_ACTIVITIES_
(1) According to the article on Scale AI's sales, at what valuation did Scale raise fresh capital in May?
(2) Rewrite the passage of the article on Scale AI's sales that begins at the words "The results show" and stops after "it actually reported.", swapping "prospective investors" for "potential investors".

_TEXT EXCERPT_

********************

Scale AI’s Sales Nearly Quadrupled in First Half
The Takeaway
• Scale AI’s revenue nearly quadrupled in first half
• Scale’s operating margin improved but company is still losing money
• Former Uber executive Jason Droege is joining as chief strategy officer
Helping artificial intelligence companies improve the accuracy of their large language models is turning into a giant business for Scale AI, which labels data for big AI developers like Meta Platforms and Google.
Scale nearly quadrupled its sales to almost $400 million in the first half of the year compared with the same period last year, according to people familiar with the figures. Scale is among the privately held firms that have benefited the most from the AI boom by providing infrastructure or services—in Scale’s case, human contract workers—to companies building advanced AI.
The financial figures provide the first glimpse of the startup’s performance since Scale, led by 27-year-old founder Alexandr Wang, raised fresh capital at a $13.8 billion valuation in May. Its investors include Accel, Founders Fund, Index Ventures, Thrive Capital and Greenoaks Capital. (Read our profile on Wang from June.)
Scale declined to comment but Wang tweeted on Monday that Scale had hit “nearly $1 billion” in annualized revenue, a measure that multiplies monthly revenue by 12.
Some of Scale’s executive team has shifted under Wang recently. The company recently told employees that chief technology officer Arun Murthy would leave the company, a person familiar with the matter said. Scale announced today that Jason Droege, a former Uber executive who last year left venture capital firm Benchmark, would join as chief strategy officer, reporting to Wang.
The eight-year-old startup, which handles the hiring and training of the contract workers, hasn’t yet turned a profit, but it managed to improve its operating margin in the first half. It spent about $1.20 for every dollar of revenue it generated, compared to $1.50 in the first half of the previous year.
Accounting only for the direct costs of its business, such as contractor salaries, Scale kept only about half the revenue it pulled in. That financial metric, known as gross margin, was just under 50%, much lower than tech investors typically look for in software firms. That’s down from about 57% in the first half of 2022.
The results show that Scale’s gross margin and revenues were slightly below what it had forecast to prospective investors earlier this year. It had predicted about $415 million in sales in the first half and a gross margin of about 51%, a few points higher than what it actually reported.

********************

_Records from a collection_
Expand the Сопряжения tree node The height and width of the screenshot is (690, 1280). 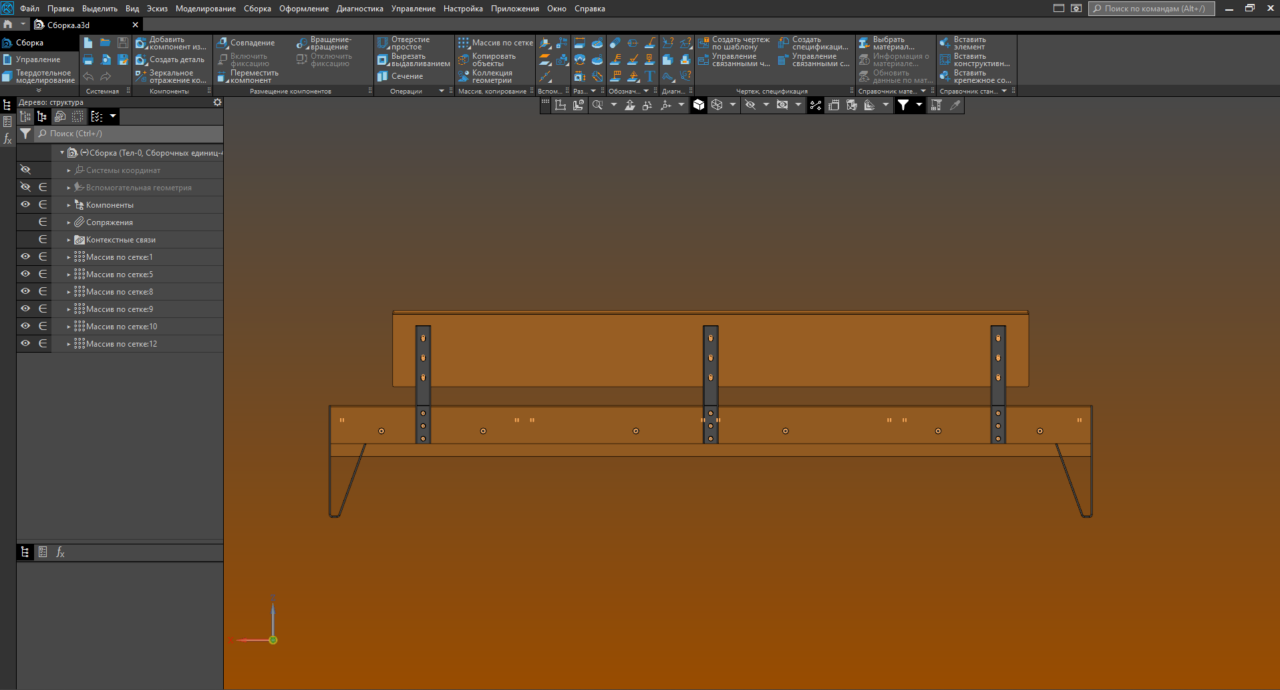point(69,222)
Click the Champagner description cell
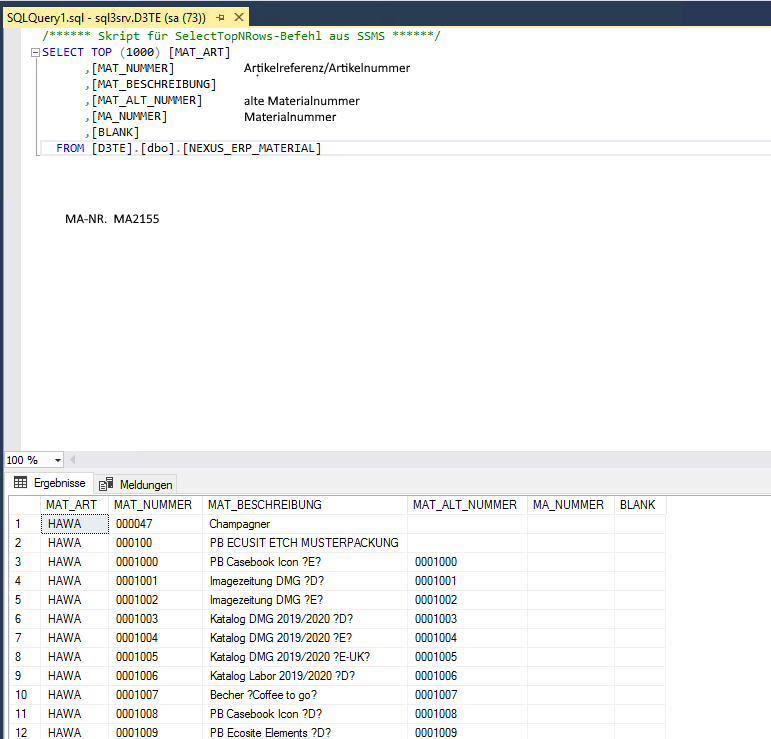The image size is (771, 739). (239, 524)
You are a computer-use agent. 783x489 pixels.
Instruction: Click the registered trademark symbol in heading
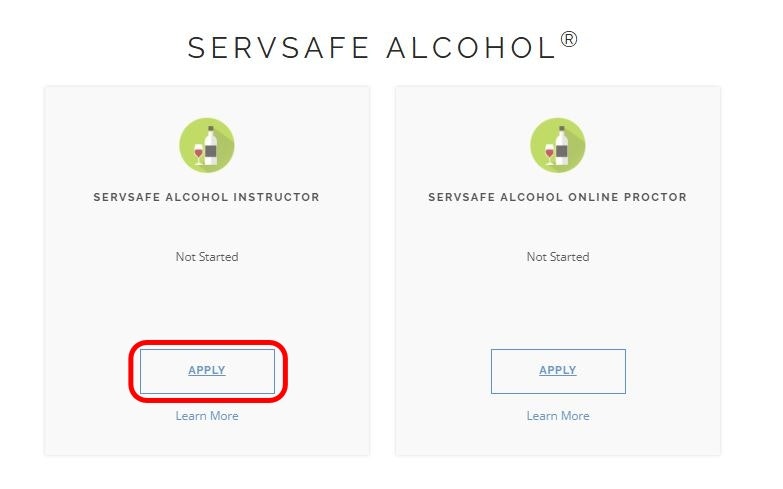pos(569,40)
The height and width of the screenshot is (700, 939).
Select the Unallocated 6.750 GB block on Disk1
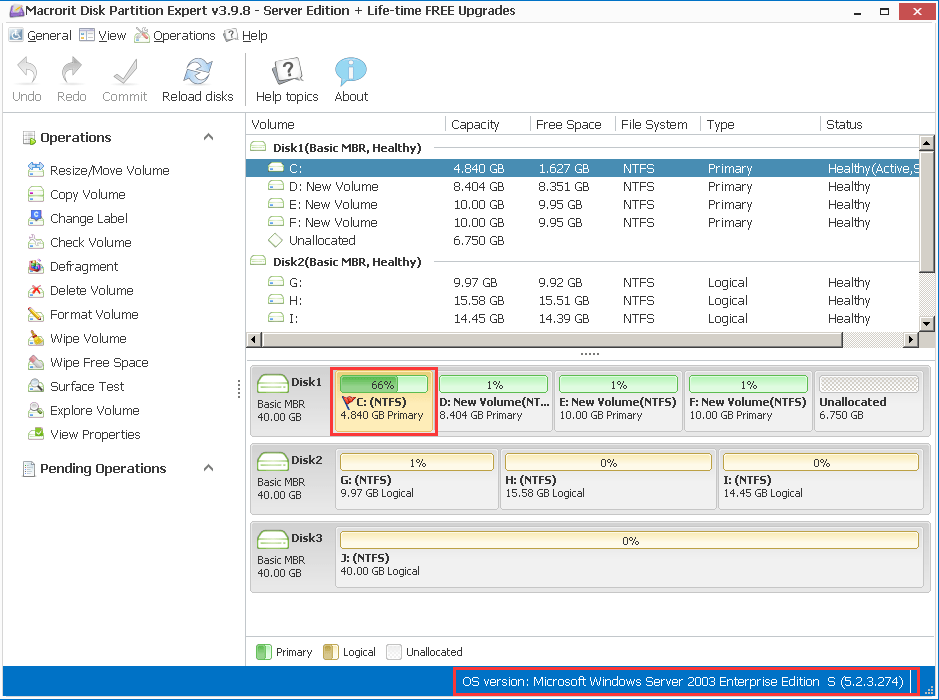click(868, 402)
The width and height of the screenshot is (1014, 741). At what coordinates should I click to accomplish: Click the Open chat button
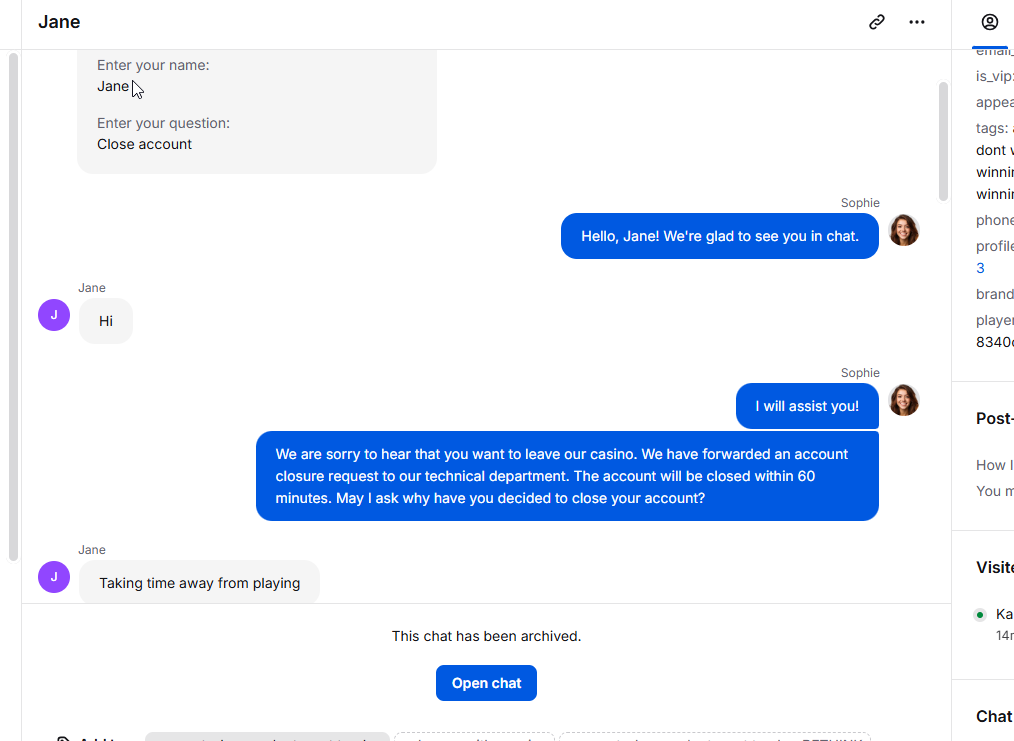[486, 683]
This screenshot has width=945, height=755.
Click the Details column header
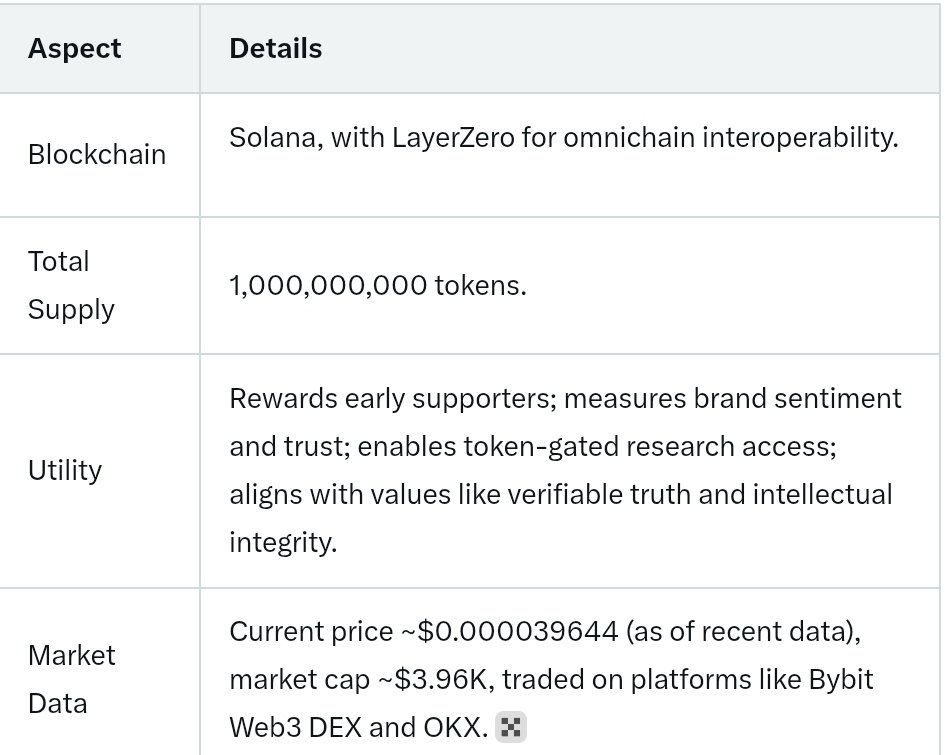click(275, 49)
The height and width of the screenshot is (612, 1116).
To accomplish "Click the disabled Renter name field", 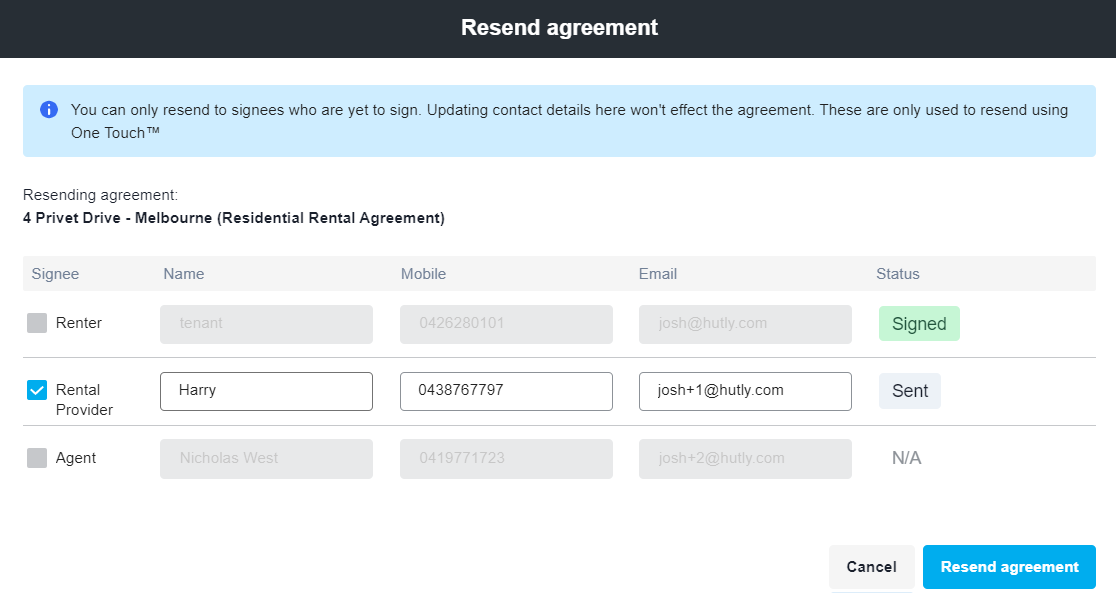I will coord(266,324).
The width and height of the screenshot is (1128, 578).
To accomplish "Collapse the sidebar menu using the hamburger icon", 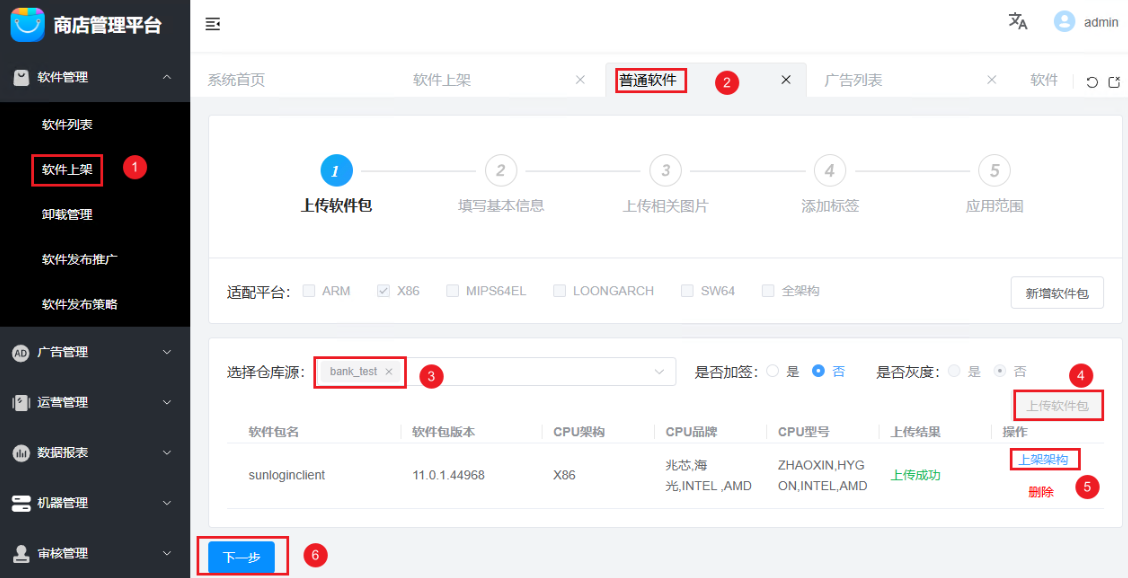I will 212,24.
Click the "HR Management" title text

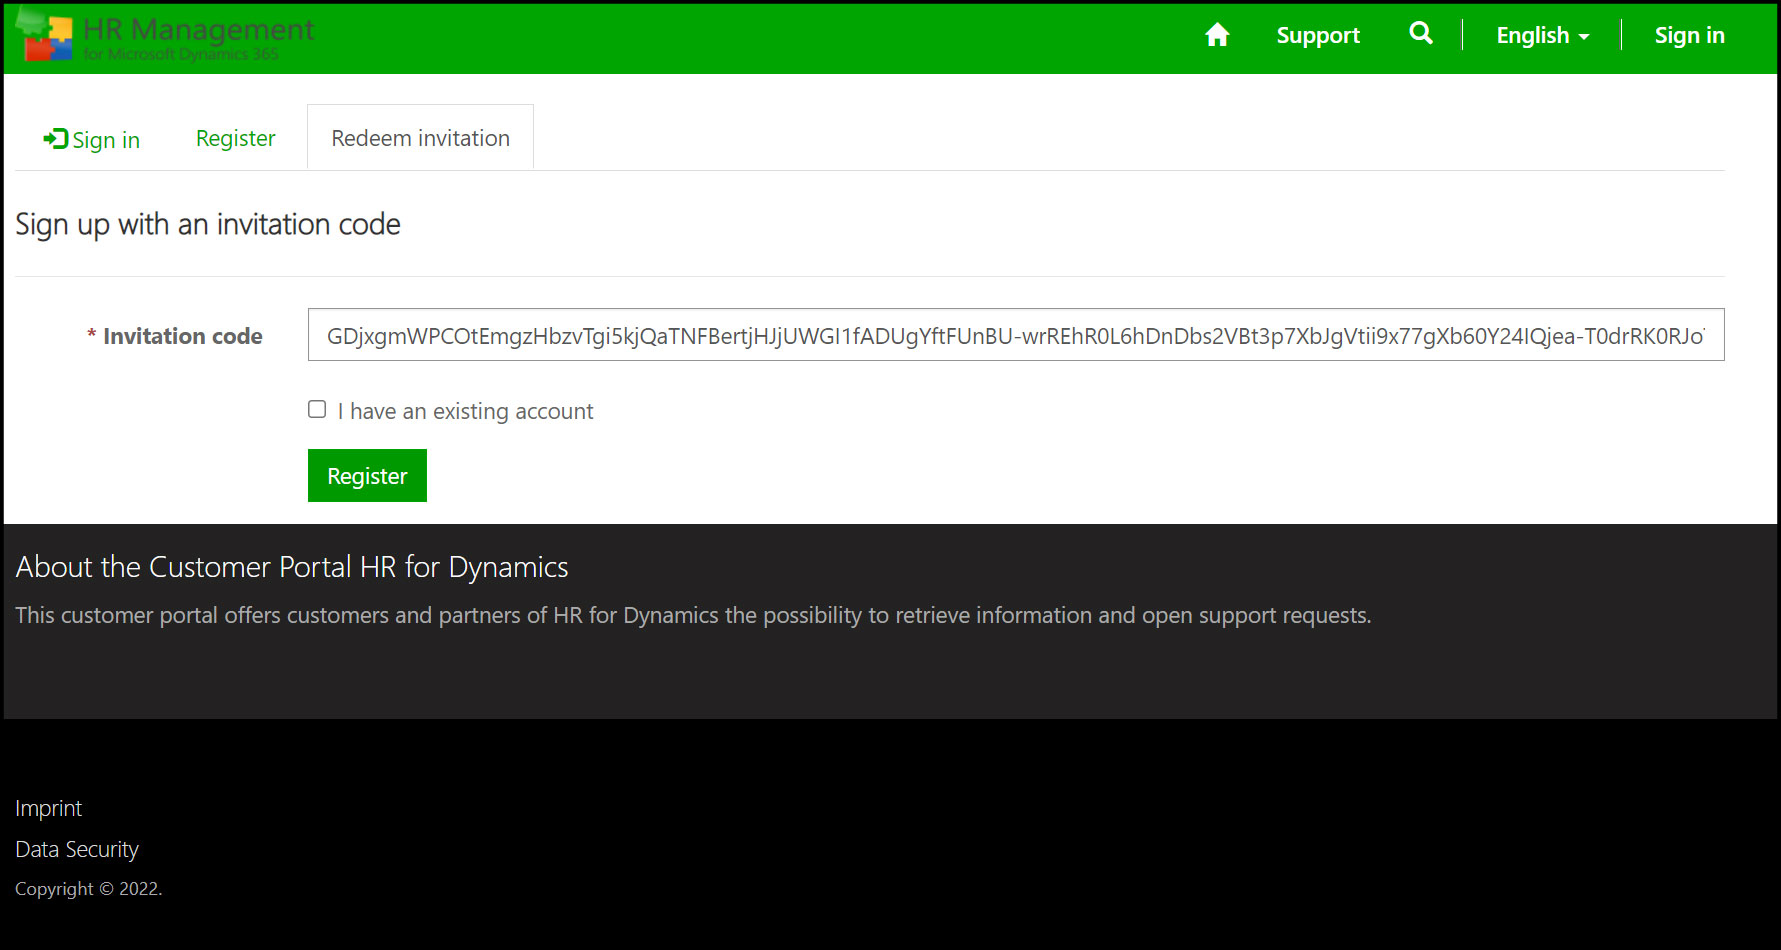coord(198,30)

********************

_TASK ANSWERS_
(1) $13.8 billion.

(2)
The results show that Scale’s gross margin and revenues were slightly below what it had forecast to potential investors earlier this year. It had predicted about $415 million in sales in the first half and a gross margin of about 51%, a few points higher than what it actually reported.